The Wall Street Journal has confirmed what everyone has known for some time - U.S. brand leaders are getting the bulk of their growth from overseas markets. In fact, in the article, Joseph Quinlan, chief market strategist at Banc of America Capital Management, estimates that U.S. companies' international earnings will grow an additional 15% in the second quarter, compared with a year ago, while domestic earnings will grow in the range of 3% to 5%".
And Robert Barbera, chief economist at brokerage firm ITG Inc. in New York, goes on top say that ..."we do seem to be at an inflection point in terms of domestic economic performance, and it's visible in corporate profits...if you're selling earthmovers or cellphones in Asia, your profits have been growing gangbusters," while companies more reliant on U.S. business face hurdles."

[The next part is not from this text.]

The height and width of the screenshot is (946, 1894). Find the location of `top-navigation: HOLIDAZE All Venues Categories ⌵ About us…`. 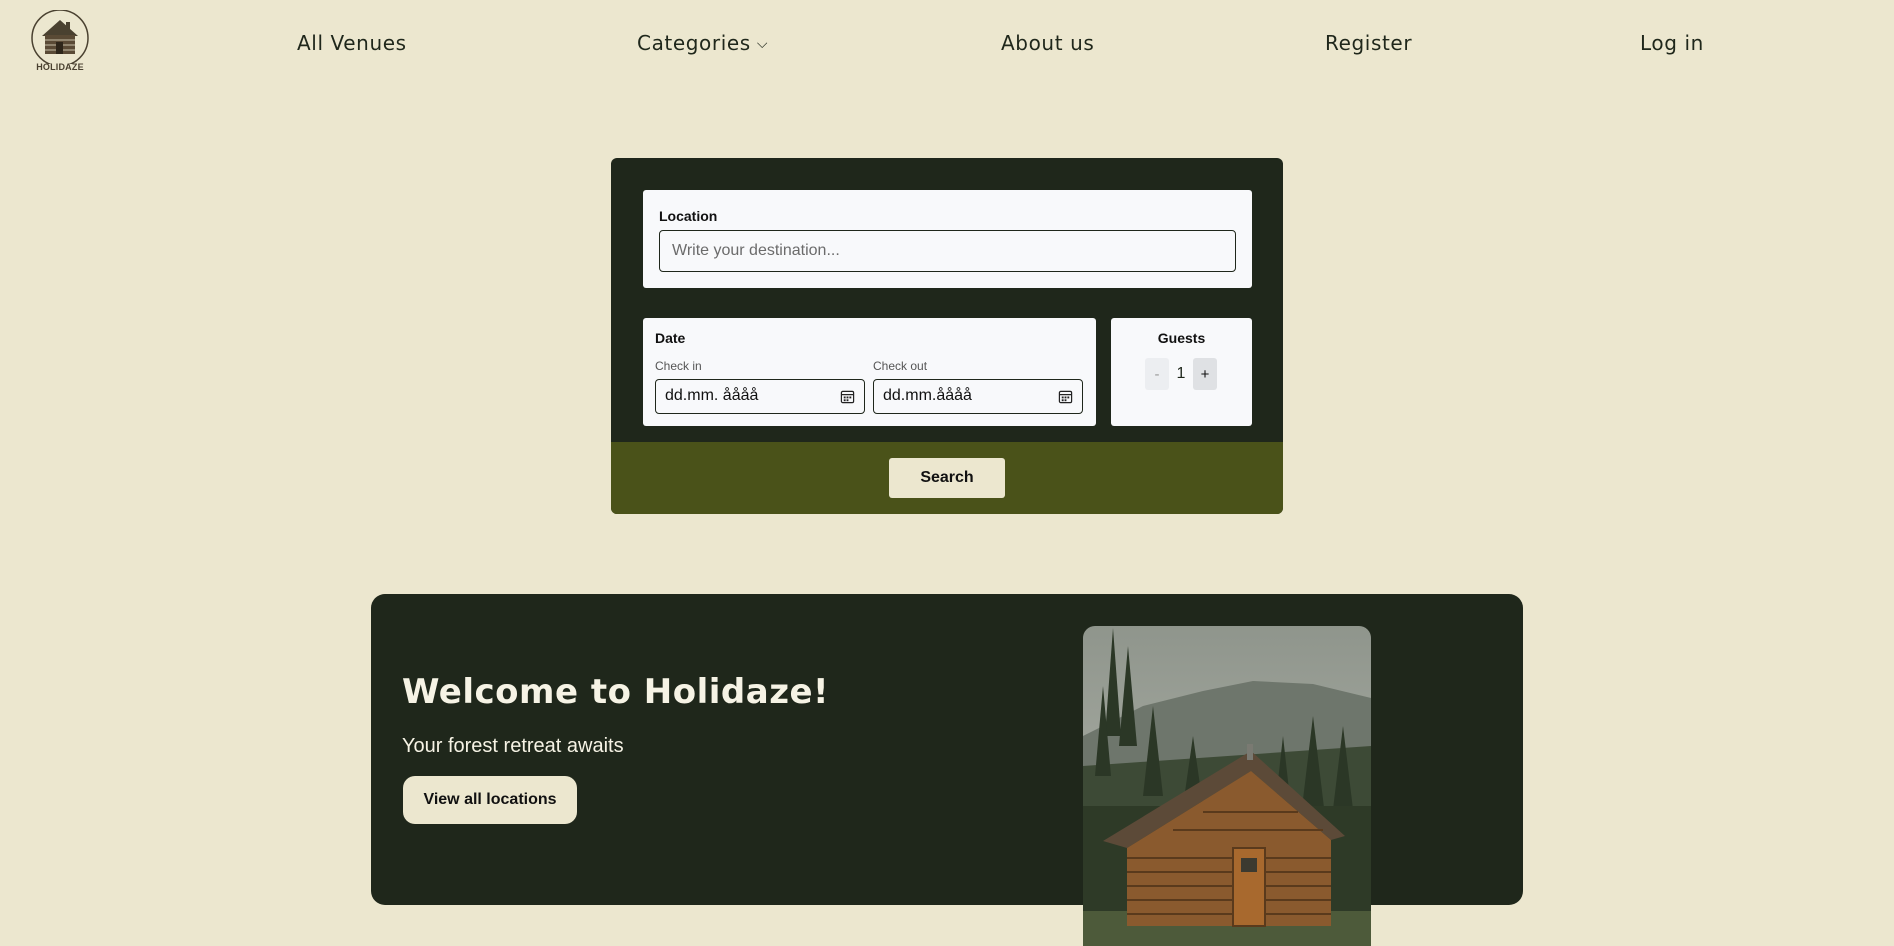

But continuing to realize such rapid growth in the overseas markets, especially in developing and emerging ones, will require significant attention to channels of distribution. Local country mannufacturing operations and warehouse logistics infrastrucuture ventures have been the primary focus of wave one activity by large multinationals expanding into new geographies. But long-term winnersare making pre-emptive moves to lock in critical go-to-market distribution relationships with the best players.
Industrial powerhouse Parker-Hanafin has seen exploding sales overseas make up for lackluster results here in the company's traditional U.S. market. Consider the company's moves in Thailand, where revenue increased by 33% in the past year.
Parker put significant emphasis on launching new distribution relationships, and has opened eight locations near major industrial complexes, supplying mainly hydraulic equipment, filters, hoses and fittings, fluid control equipment, seals and pneumatic equipment to the cement, automobile and other heavy industries. They now boast four hubs and four satellite outlets. Prospective hub franchisees are screened to ensure they have warehouses and extensive regional distribution networks and systems to support surrounding satellite outlets.
The hub-satellite model has already been successfully implemented by Parker Hannifin in other Asian markets such as China, Singapore and Malaysia. The model means that a satellite store only requires a modest set-up cost for a four-by-eight-metre shop versus the more subtantial amounts required for a hub, including stock and other costs.
Bottom line? The new distribution outlets are able to dramatically shorten lead times so that customers no longer have to suffer through as long as 24 hours of operations interruption as they wait for critical replacement and repair components.